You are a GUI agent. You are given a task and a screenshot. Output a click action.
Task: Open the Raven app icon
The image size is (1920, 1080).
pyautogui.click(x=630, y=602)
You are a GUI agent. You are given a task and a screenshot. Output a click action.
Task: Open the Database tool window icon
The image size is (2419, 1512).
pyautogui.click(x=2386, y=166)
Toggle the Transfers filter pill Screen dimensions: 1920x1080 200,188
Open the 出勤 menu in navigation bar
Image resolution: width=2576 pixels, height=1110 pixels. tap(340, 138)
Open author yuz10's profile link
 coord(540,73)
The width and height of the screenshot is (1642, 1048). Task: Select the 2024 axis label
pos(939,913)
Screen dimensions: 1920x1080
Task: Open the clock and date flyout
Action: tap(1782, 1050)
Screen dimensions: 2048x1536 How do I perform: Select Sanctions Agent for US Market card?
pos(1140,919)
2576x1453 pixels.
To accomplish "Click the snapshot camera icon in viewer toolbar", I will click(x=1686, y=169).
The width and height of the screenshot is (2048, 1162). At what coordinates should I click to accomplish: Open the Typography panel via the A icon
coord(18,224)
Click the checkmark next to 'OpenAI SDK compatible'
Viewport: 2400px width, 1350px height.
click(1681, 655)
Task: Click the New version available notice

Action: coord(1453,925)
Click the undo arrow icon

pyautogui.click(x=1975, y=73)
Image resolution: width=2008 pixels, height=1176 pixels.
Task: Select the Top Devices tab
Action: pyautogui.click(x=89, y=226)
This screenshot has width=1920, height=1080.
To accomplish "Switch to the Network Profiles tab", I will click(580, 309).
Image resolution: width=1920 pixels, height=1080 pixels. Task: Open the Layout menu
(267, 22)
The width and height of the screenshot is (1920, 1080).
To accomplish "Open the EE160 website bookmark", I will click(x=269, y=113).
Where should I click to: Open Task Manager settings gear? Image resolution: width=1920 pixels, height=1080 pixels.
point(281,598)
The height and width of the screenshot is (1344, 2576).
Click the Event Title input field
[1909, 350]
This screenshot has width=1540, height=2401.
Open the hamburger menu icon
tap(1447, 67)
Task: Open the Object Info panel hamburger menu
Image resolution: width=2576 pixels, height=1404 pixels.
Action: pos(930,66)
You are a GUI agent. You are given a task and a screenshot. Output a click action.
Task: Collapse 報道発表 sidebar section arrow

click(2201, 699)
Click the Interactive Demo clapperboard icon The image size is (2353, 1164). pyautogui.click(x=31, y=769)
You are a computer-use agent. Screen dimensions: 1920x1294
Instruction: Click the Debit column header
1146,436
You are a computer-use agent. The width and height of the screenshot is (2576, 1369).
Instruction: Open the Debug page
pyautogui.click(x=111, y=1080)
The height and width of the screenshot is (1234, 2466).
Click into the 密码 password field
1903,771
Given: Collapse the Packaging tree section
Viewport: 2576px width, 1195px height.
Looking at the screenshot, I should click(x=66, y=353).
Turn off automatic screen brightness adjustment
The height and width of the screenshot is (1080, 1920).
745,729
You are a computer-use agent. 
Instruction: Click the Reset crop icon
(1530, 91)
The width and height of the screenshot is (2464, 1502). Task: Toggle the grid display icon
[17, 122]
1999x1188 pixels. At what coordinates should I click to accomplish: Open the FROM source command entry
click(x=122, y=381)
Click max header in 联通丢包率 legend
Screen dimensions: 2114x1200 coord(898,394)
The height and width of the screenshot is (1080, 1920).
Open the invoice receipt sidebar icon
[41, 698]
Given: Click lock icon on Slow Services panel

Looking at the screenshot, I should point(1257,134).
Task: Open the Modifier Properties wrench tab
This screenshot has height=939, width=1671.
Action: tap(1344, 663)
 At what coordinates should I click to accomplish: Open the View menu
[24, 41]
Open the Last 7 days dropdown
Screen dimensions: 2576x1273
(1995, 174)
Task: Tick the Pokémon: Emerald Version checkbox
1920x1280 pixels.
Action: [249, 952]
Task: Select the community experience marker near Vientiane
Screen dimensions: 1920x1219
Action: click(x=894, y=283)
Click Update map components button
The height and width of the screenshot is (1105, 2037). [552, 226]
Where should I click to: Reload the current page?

────

## PROBLEM DETAILS
Word for word, quote all of the data above.

## TASK ANSWER
You are a GUI agent. You are given a task and a screenshot. Output a click action.
Task: Open the Raven app icon
The image size is (1920, 1080).
pyautogui.click(x=630, y=602)
You are a GUI agent. You are given a task and a screenshot. Output a click action.
Task: Open the Database tool window icon
The image size is (2419, 1512).
pyautogui.click(x=2386, y=166)
Toggle the Transfers filter pill Screen dimensions: 1920x1080 200,188
Open the 出勤 menu in navigation bar
Image resolution: width=2576 pixels, height=1110 pixels. tap(340, 138)
Open author yuz10's profile link
 coord(540,73)
The width and height of the screenshot is (1642, 1048). Task: Select the 2024 axis label
pos(939,913)
Screen dimensions: 1920x1080
Task: Open the clock and date flyout
Action: tap(1782, 1050)
Screen dimensions: 2048x1536 How do I perform: Select Sanctions Agent for US Market card?
pos(1140,919)
2576x1453 pixels.
To accomplish "Click the snapshot camera icon in viewer toolbar", I will click(x=1686, y=169).
The width and height of the screenshot is (2048, 1162). At what coordinates should I click to accomplish: Open the Typography panel via the A icon
coord(18,224)
Click the checkmark next to 'OpenAI SDK compatible'
Viewport: 2400px width, 1350px height.
click(1681, 655)
Task: Click the New version available notice

Action: coord(1453,925)
Click the undo arrow icon

pyautogui.click(x=1975, y=73)
Image resolution: width=2008 pixels, height=1176 pixels.
Task: Select the Top Devices tab
Action: pyautogui.click(x=89, y=226)
This screenshot has width=1920, height=1080.
To accomplish "Switch to the Network Profiles tab", I will click(580, 309).
Image resolution: width=1920 pixels, height=1080 pixels. Task: Open the Layout menu
(267, 22)
The width and height of the screenshot is (1920, 1080).
To accomplish "Open the EE160 website bookmark", I will click(x=269, y=113).
Where should I click to: Open Task Manager settings gear? Image resolution: width=1920 pixels, height=1080 pixels.
point(281,598)
The height and width of the screenshot is (1344, 2576).
Click the Event Title input field
[1909, 350]
This screenshot has width=1540, height=2401.
Open the hamburger menu icon
tap(1447, 67)
Task: Open the Object Info panel hamburger menu
Image resolution: width=2576 pixels, height=1404 pixels.
Action: pos(930,66)
You are a GUI agent. You are given a task and a screenshot. Output a click action.
Task: Collapse 報道発表 sidebar section arrow

click(2201, 699)
Click the Interactive Demo clapperboard icon The image size is (2353, 1164). pyautogui.click(x=31, y=769)
You are a computer-use agent. Screen dimensions: 1920x1294
Instruction: Click the Debit column header
1146,436
You are a computer-use agent. The width and height of the screenshot is (2576, 1369).
Instruction: Open the Debug page
pyautogui.click(x=111, y=1080)
The height and width of the screenshot is (1234, 2466).
Click into the 密码 password field
1903,771
Given: Collapse the Packaging tree section
Viewport: 2576px width, 1195px height.
Looking at the screenshot, I should click(x=66, y=353).
Turn off automatic screen brightness adjustment
The height and width of the screenshot is (1080, 1920).
745,729
You are a computer-use agent. 
Instruction: Click the Reset crop icon
(1530, 91)
The width and height of the screenshot is (2464, 1502). Task: Toggle the grid display icon
[17, 122]
1999x1188 pixels. At what coordinates should I click to accomplish: Open the FROM source command entry
click(x=122, y=381)
Click max header in 联通丢包率 legend
Screen dimensions: 2114x1200 coord(898,394)
The height and width of the screenshot is (1080, 1920).
Open the invoice receipt sidebar icon
[41, 698]
Given: Click lock icon on Slow Services panel

Looking at the screenshot, I should point(1257,134).
Task: Open the Modifier Properties wrench tab
This screenshot has height=939, width=1671.
Action: tap(1344, 663)
 At what coordinates should I click to accomplish: Open the View menu
[24, 41]
Open the Last 7 days dropdown
Screen dimensions: 2576x1273
(1995, 174)
Task: Tick the Pokémon: Emerald Version checkbox
1920x1280 pixels.
Action: [249, 952]
Task: Select the community experience marker near Vientiane
Screen dimensions: 1920x1219
Action: click(x=894, y=283)
Click Update map components button
The height and width of the screenshot is (1105, 2037). [552, 226]
Where should I click to: Reload the current page?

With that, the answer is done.